PROBLEM STATEMENT
Search term "page": copy each line of the records that contains it.

RECORDS TO PROCESS
··········

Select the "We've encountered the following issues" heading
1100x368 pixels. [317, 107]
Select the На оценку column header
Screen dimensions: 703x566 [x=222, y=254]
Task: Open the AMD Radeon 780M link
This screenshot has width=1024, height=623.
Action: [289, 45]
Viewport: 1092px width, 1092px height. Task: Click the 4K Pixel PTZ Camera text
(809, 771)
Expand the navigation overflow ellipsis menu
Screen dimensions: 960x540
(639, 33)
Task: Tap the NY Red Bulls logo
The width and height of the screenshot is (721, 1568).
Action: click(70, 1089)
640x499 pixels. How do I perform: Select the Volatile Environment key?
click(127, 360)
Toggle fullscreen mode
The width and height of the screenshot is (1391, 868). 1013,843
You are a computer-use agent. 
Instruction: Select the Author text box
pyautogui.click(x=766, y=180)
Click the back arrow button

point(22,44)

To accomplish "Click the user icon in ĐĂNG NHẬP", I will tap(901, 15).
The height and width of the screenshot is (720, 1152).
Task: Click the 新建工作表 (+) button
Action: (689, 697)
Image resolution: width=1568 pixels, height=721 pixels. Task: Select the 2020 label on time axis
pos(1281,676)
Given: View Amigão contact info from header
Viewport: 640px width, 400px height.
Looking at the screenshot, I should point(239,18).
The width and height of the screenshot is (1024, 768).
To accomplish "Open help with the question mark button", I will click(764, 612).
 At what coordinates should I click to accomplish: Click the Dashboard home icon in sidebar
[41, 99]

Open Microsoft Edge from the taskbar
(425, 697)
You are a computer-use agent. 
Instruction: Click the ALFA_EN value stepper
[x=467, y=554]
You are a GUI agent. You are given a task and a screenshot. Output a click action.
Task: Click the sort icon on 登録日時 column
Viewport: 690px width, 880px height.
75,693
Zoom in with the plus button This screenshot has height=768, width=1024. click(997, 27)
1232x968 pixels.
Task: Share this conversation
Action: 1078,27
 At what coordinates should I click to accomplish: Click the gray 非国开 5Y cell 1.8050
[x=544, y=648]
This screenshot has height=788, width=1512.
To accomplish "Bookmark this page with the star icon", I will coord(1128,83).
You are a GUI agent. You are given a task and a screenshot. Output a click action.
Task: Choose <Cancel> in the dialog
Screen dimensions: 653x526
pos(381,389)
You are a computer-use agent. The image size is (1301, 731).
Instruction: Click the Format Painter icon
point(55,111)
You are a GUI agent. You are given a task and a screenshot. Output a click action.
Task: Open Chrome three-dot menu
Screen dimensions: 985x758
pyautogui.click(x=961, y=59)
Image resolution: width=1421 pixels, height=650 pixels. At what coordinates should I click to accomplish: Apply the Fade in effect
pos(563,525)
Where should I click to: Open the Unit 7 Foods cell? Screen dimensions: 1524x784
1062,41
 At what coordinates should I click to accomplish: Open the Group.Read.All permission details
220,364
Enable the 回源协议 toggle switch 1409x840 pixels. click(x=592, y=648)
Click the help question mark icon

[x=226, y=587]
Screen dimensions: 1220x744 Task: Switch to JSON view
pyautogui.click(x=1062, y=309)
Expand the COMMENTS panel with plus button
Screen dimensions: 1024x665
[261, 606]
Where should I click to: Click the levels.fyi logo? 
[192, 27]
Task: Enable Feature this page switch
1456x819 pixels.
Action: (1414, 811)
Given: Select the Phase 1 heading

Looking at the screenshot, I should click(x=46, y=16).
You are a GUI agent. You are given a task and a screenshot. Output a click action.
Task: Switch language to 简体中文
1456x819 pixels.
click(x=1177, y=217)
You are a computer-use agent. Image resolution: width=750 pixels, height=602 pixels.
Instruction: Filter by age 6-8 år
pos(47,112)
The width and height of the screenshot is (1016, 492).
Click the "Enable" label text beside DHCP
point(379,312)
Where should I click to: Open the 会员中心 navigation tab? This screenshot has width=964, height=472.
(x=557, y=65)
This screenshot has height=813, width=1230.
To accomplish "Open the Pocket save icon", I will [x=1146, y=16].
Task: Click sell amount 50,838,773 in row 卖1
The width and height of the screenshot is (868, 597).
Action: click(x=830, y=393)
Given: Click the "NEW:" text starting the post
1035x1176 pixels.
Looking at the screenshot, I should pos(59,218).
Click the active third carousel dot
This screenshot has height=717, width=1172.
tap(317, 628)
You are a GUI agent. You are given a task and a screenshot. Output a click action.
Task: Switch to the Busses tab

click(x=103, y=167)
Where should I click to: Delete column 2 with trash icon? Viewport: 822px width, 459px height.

··········

TASK RESPONSE
To accomplish "Bookmark this page with the star icon", I will coord(1128,83).
Task: Enable Feature this page switch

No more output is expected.